The only positive that I see in this takeover is the increase in teacher’s salaries. It’s sad because these same resources could have been allocated to HISD before the takeover. This takeover also gives HISD powers up to five years to see what will work versus what will not work with this “New Education System” model. HISD has five years to get its thoughts together and be ready when the Texas dictatorship of its system is over. Also, if the “New Education System” fails, then it will look terrible on the Republican Party. A failure in this campaign could lead to a shift in how Texas voters turn out at the polls in 2028 and 2029, which will prove interesting seeing that the students of COVID-19 will then be eligible to vote.
After Miles announced the plans for the 28 schools to be a part of the “New Education System” reform model, other school principals reached out and asked to be apart, which led to Miles and the HISD leadership team making the decision to allow other schools to voluntarily opt-in to be a part of a smaller-scale version of the “New Education System” model.
The deadline for voluntarily opting into the smaller-scale version of the “New Education System” model was this past Monday, July 10th. The response was overwhelming and eye-opening, in that 57 schools opted in to this smaller-scale version, and nearly each one of them is located in predominately low- to middle-income neighborhoods across the city of Houston.
The list of the 57 schools are:
ELEMENTARY SCHOOLS: Alcott, Ashford, Benavidez, Blackshear, Bonham, Bonner, Brookline, Burrus, Cage, Coop, DeZavala, Durkee, Franklin, Gallegos, Gregg, J.R. Harris, R.P. Harris, Hartsfield, Hobby, Kennedy, Lewis, Lockhart, Looscan, Northline, Oates, Osborne, Port Houston, Robinson, Rucker, Seguin, Smith, Thompson, Wainwright, Whidby, Whittier, and Young.
MIDDLE SCHOOLS: Cullen, Edison, Fondren, Hartman, Holland, Lawson, Project Chrysalis, Revere, and Williams.
HIGH SCHOOLS: Furr, Madison; Scarborough, Sterling, Washington, Worthing, Wisdom, Yates, and Houston Math, Science and Technology Center.
MULTI-GRADE SCHOOLS: Las Americas Newcomer, Long Academy, and Reagan K-8 Education Center.
Relative to the 57 schools, the smaller-scale version will go into effect in August but will not include the overhaul that is happening at the initial 28 schools. Teachers at those 57 campuses will not be receiving significant salary increases and they will not have to reapply for their jobs.
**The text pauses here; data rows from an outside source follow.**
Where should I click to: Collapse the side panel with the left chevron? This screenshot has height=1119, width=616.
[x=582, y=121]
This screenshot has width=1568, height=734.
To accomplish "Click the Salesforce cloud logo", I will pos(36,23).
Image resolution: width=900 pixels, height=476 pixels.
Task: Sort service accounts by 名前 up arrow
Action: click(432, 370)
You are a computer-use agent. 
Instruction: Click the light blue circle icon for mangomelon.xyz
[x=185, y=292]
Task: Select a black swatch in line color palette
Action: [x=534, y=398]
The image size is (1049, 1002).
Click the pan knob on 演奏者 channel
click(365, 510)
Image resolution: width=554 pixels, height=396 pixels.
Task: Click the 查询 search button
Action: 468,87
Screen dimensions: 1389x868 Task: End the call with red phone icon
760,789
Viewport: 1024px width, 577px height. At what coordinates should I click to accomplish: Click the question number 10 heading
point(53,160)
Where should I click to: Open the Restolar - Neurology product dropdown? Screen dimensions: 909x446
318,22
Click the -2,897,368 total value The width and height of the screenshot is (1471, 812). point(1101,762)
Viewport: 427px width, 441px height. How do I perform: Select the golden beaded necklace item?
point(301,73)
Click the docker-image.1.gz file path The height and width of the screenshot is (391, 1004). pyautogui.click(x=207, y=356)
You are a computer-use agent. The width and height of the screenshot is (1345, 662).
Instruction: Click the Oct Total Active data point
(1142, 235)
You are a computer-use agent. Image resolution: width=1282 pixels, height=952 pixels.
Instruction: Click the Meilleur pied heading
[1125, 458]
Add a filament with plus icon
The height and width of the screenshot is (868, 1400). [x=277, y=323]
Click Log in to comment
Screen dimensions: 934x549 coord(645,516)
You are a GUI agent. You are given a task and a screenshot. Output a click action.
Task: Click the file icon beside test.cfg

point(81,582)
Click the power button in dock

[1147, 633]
The 57 campuses will operate on an extended 6:30 a.m. to 5 p.m. schedule, in order to accommodate working parents, and there will be new employee evaluation systems and a revamped staffing model that could result in cuts to non-teaching staff, according to Miles. Miles also stated that HISD will choose and purchase curriculum for the 57 schools, provide guidance for materials and lesson plans, and shift the responsibility of managing the budget of each campus from the principals to the district’s central office staff.
So, how will HISD pay for these massive changes at the 85 schools?
This past Friday, July 7th, Miles announced that HISD would be eliminating between 500 to 600 positions in its chief academic office to offset the cost of the “New Education System” model, which would be an overall staff reduction of about 30 percent. It is important to note that most of the severed positions are currently vacant positions, but Miles stated that more cuts would be made to other departments as well. There is no identified revenue source for the smaller-scale version of the “New Education System” model to be implemented for the 57 schools at this time.